Black Francis - Bluefinger (CD, 2007)

I wasn't sure what to think when I heard Frank Black was going to release an album under the name Black Francis, which he hadn't used in over 15 years. I got the feeling that the name change was intended to keep the excitement over the Pixies revival going, but it didn't seem to matter much. Bluefinger was released without a lot of hoopla, and the music it contained wasn't anything too out-of-left-field.

However, if there's one clear difference between the songs here and those released under the Frank Black name for the last few years, it's the rockin'. These are, for the most part, stripped-down and guitar-heavy songs that seems purposefully more abrasive than any of this other recent work. It's not exactly a return to the Pixies, but it does seem to be a record devoted to getting out some of the aggression that was put on hold during the recording of Honeycomb and Fast Man/Raider Man.

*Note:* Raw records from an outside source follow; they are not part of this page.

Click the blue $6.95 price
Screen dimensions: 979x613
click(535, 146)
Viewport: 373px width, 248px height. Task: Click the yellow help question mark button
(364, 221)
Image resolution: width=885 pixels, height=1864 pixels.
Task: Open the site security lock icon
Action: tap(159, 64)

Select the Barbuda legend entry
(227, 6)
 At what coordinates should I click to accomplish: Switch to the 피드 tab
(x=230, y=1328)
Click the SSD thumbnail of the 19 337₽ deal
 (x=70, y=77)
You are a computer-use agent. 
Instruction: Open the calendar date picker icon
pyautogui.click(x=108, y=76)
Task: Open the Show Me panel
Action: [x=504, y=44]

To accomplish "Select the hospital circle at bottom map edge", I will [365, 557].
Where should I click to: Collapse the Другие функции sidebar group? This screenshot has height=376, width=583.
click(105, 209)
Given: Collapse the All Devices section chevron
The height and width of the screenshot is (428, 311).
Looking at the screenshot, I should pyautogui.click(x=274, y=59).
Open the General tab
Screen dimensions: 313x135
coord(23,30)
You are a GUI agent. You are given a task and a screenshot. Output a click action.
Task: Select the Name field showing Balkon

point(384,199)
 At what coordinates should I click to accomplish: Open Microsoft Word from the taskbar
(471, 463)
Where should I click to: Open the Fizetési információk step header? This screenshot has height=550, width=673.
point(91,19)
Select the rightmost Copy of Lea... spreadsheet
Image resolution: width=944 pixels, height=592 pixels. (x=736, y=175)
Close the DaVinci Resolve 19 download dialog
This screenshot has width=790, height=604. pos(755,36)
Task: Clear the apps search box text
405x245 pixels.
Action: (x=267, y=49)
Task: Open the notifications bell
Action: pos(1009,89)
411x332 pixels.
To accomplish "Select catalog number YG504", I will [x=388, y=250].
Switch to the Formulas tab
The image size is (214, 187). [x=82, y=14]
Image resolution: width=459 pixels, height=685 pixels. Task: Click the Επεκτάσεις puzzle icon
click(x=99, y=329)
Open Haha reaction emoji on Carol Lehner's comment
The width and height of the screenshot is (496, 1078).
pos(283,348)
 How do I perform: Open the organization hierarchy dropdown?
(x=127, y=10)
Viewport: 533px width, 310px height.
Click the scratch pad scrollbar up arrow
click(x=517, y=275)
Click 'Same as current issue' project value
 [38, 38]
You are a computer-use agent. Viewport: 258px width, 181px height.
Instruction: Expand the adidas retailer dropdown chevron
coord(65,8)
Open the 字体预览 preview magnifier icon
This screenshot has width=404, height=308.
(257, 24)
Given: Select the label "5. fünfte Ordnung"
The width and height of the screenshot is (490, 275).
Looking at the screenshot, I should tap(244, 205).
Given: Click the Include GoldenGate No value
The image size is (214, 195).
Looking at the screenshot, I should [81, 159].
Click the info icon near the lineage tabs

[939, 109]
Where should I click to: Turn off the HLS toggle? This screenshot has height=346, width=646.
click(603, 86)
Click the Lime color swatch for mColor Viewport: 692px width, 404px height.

The songs are solid, and though they are often rowdy and ragged, they aren't without focus. They seem more deliberate and less loose than some of his recent "rock" efforts, with lyrical quirks to match. "Threshold Apprehension" is reminiscent of FB lyrics of old, and the opening riff on "Test Pilot Blues" sounds very Cult of Ray-era. I struggled to really embrace this album at first, but since its release, I've grown more and more fond of it.

"Lolita" starts like it could end up being a slamming rocker, but the chorus turns poppy, almost cheery, and hard to get out of your head. "Tight Black Rubber" has been a harder sell for me, but I keep warming up to it. Not all the songs are heavy; there's still some with acoustic guitar, and still tinges of the Americana-ish stuff that FB's been favoring for years now.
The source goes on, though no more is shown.